__Data for processing__
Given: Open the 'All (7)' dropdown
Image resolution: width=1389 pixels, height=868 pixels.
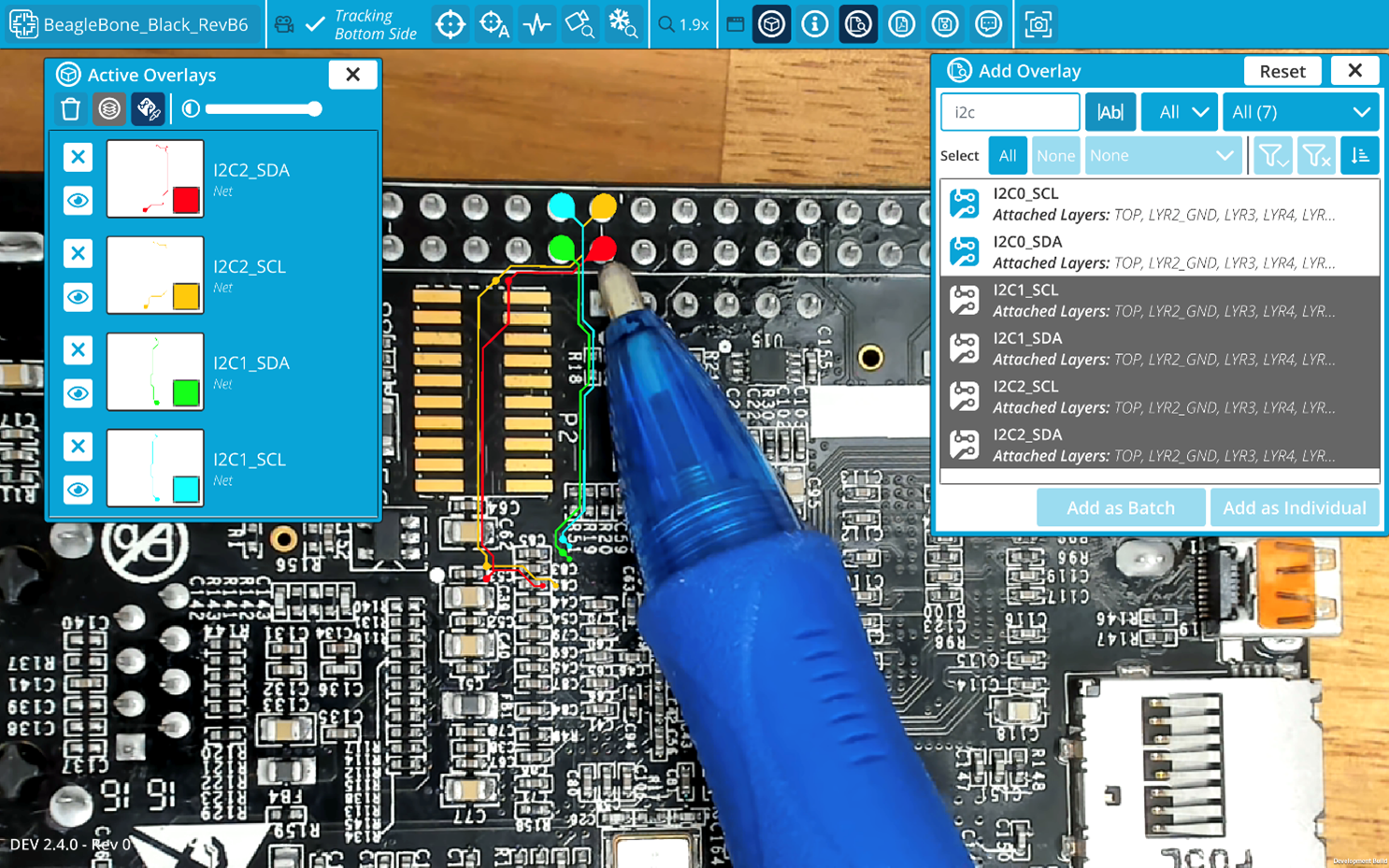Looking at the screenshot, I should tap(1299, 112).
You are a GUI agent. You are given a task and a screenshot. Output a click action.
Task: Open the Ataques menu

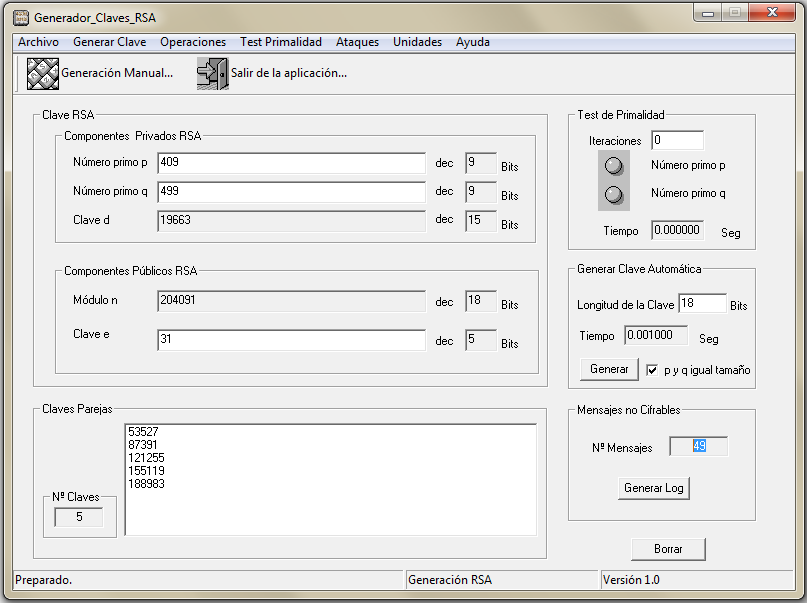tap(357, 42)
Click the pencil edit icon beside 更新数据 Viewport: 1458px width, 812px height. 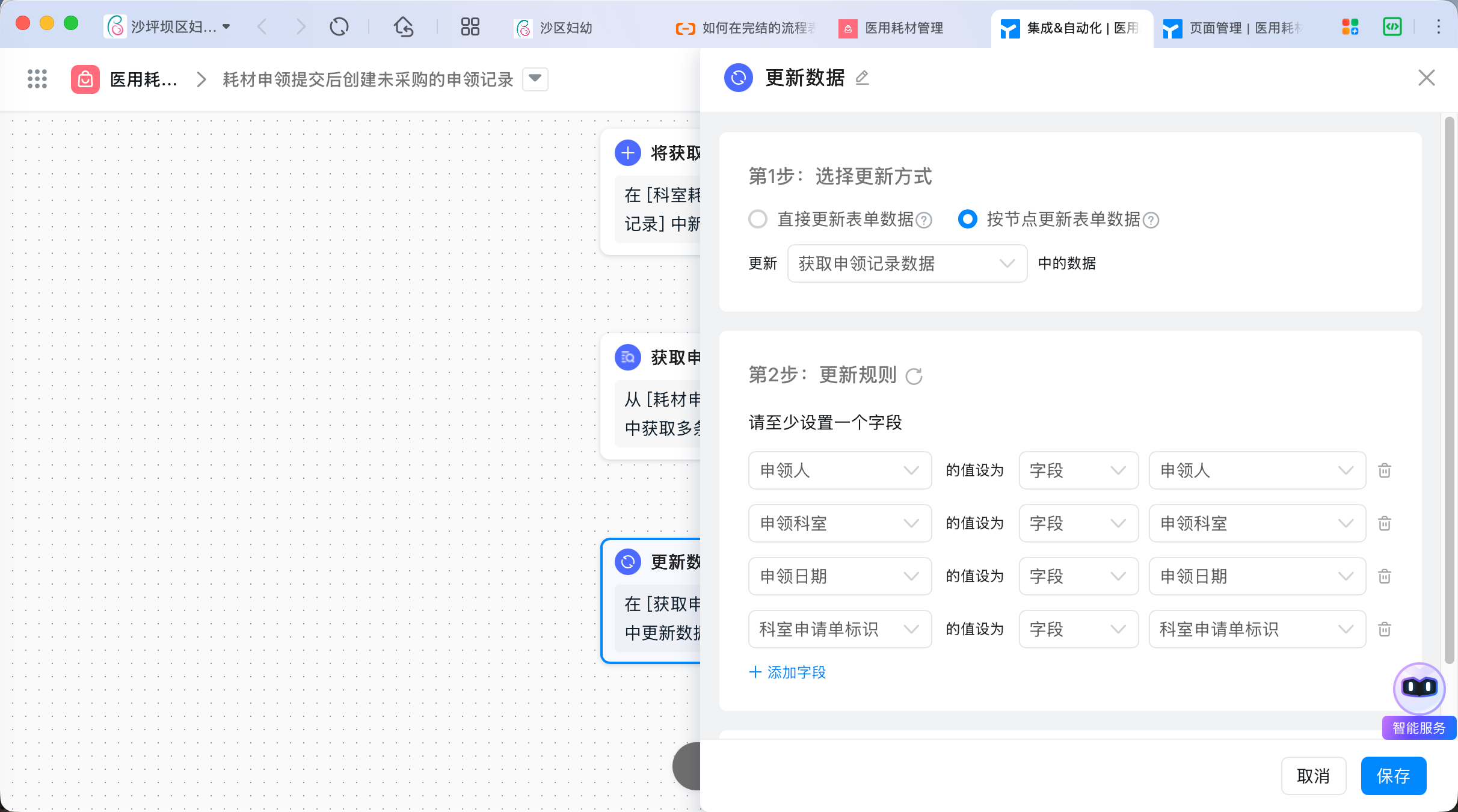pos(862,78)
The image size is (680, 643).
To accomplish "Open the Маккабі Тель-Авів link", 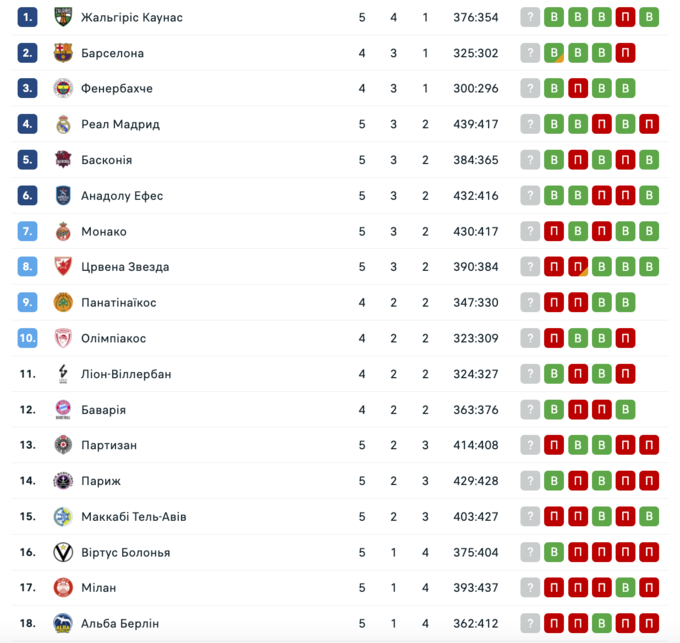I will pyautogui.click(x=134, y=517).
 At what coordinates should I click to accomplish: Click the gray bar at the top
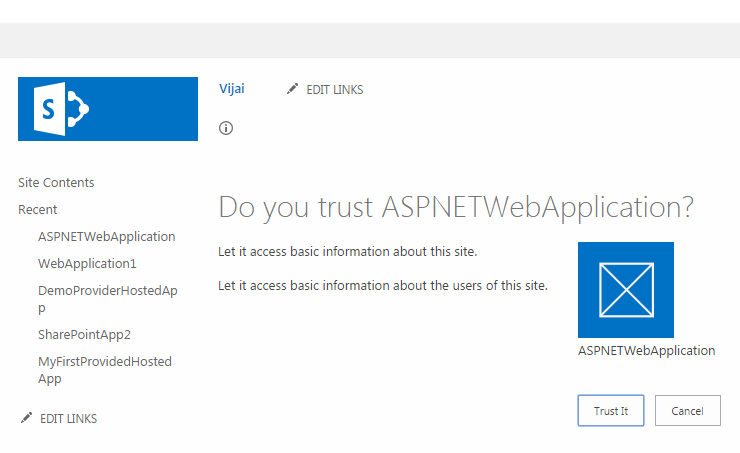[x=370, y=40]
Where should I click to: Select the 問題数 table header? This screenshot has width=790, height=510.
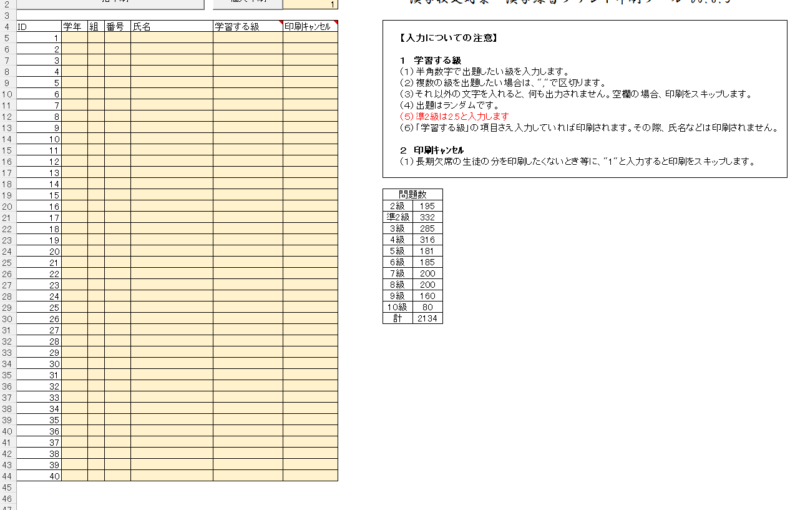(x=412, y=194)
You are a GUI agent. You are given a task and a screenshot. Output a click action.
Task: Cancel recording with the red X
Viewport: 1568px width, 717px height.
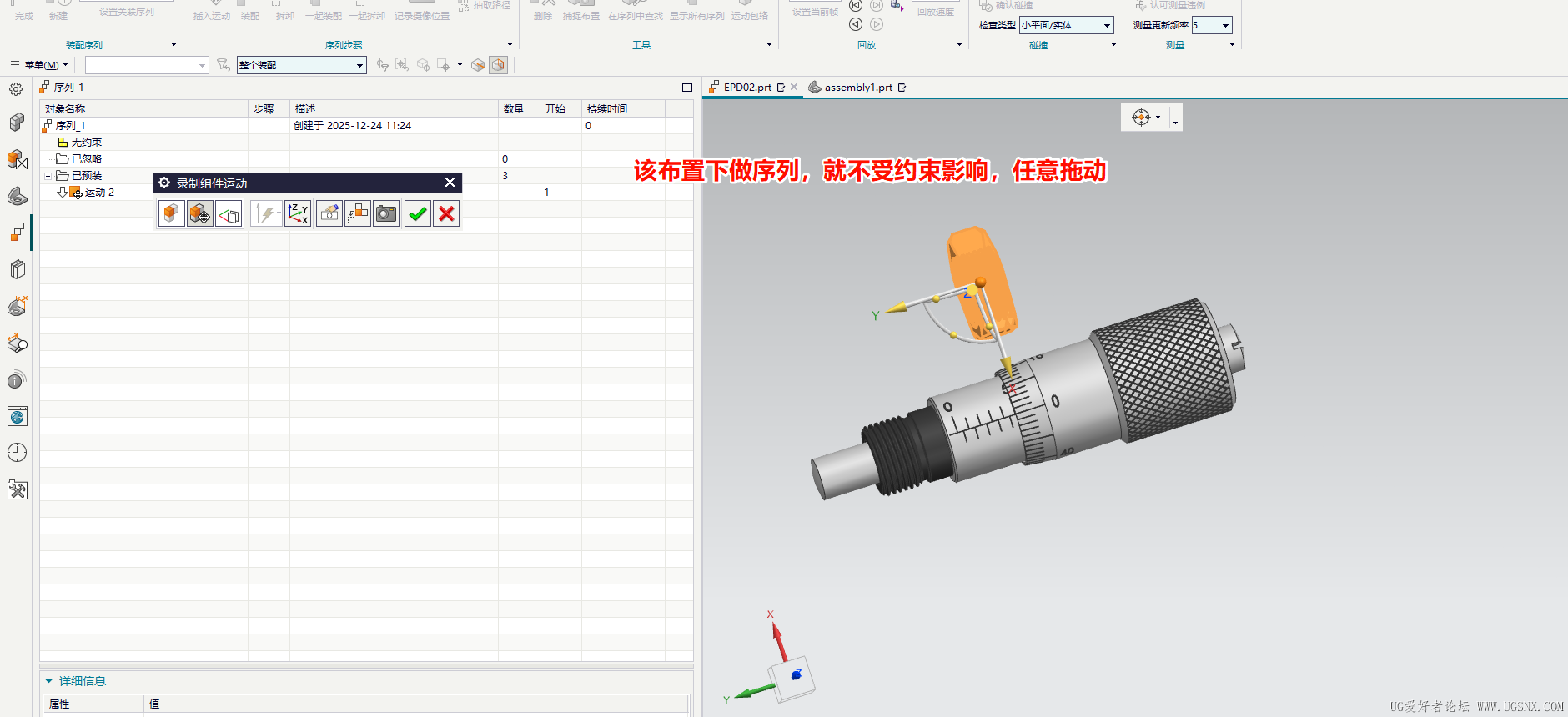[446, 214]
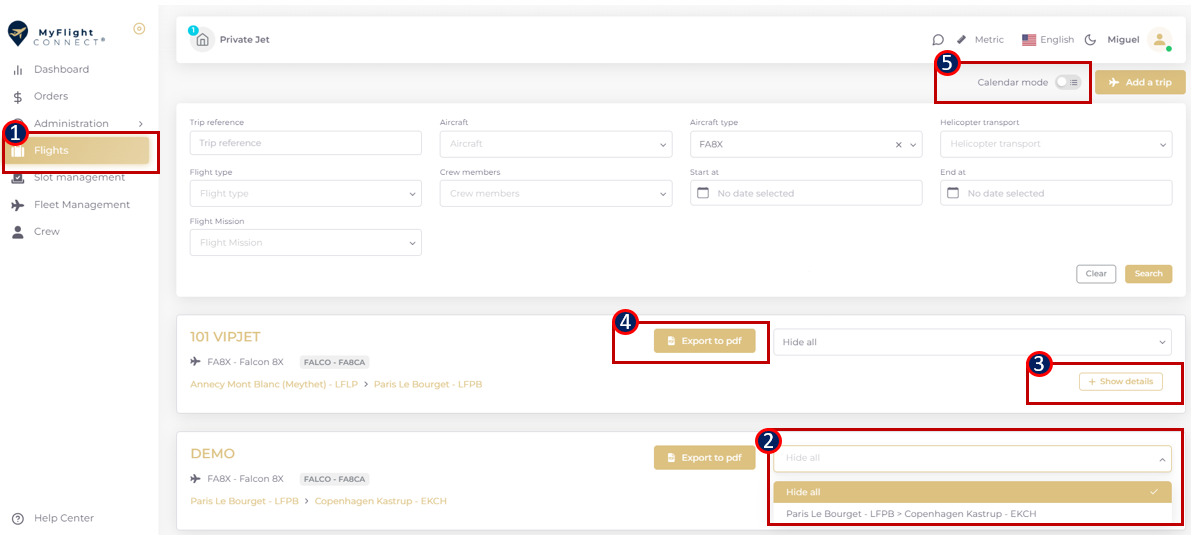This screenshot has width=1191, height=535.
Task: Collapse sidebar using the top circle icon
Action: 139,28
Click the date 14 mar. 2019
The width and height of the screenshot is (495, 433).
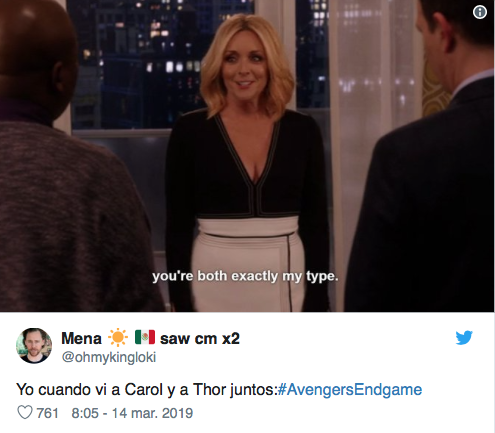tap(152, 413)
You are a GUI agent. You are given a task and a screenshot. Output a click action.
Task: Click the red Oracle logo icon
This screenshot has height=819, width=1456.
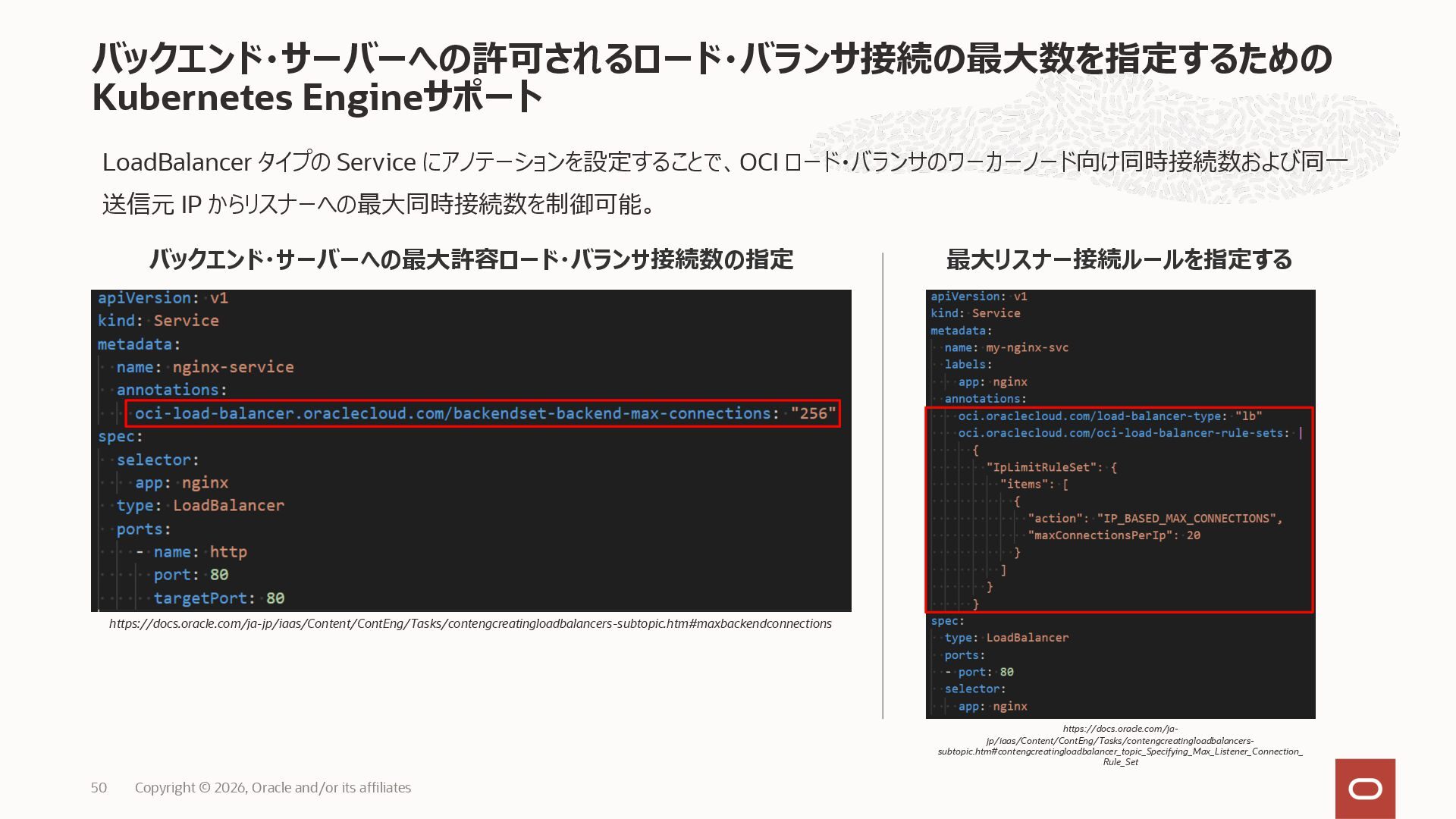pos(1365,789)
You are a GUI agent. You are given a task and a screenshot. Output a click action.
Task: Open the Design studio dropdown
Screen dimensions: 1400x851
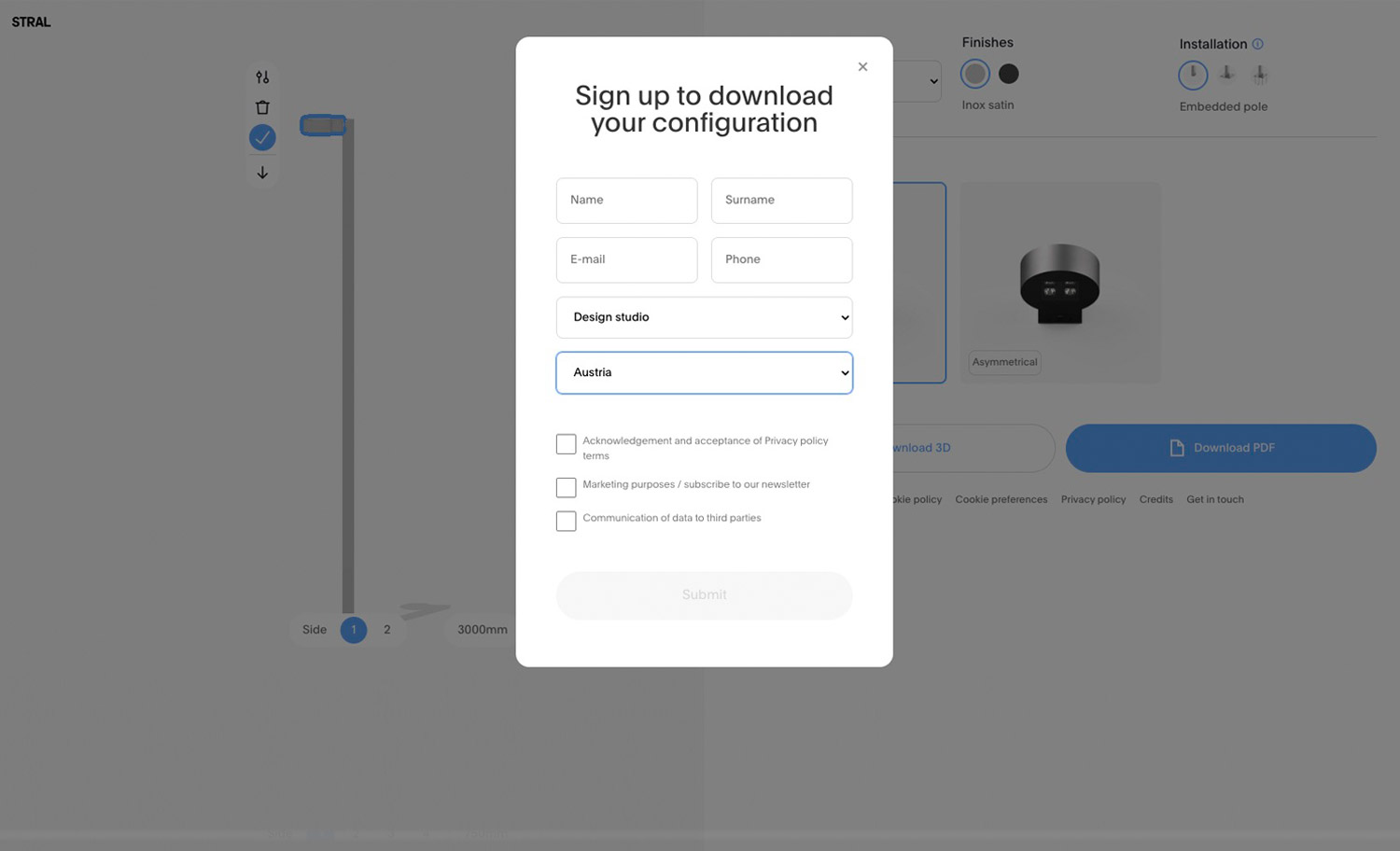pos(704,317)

__Written instruction__
Reproduce everything from the entry line containing "At what coordinates" down to the line containing "(x=412, y=194)", with "column header" substituted for "table header" and nothing else altered. Leave the pictures out of your answer.

__The response__
 At what coordinates should I click to accomplish: Click the gray bar at the top
[x=370, y=40]
Where should I click to: Select the 問題数 column header? This screenshot has width=790, height=510.
(x=412, y=194)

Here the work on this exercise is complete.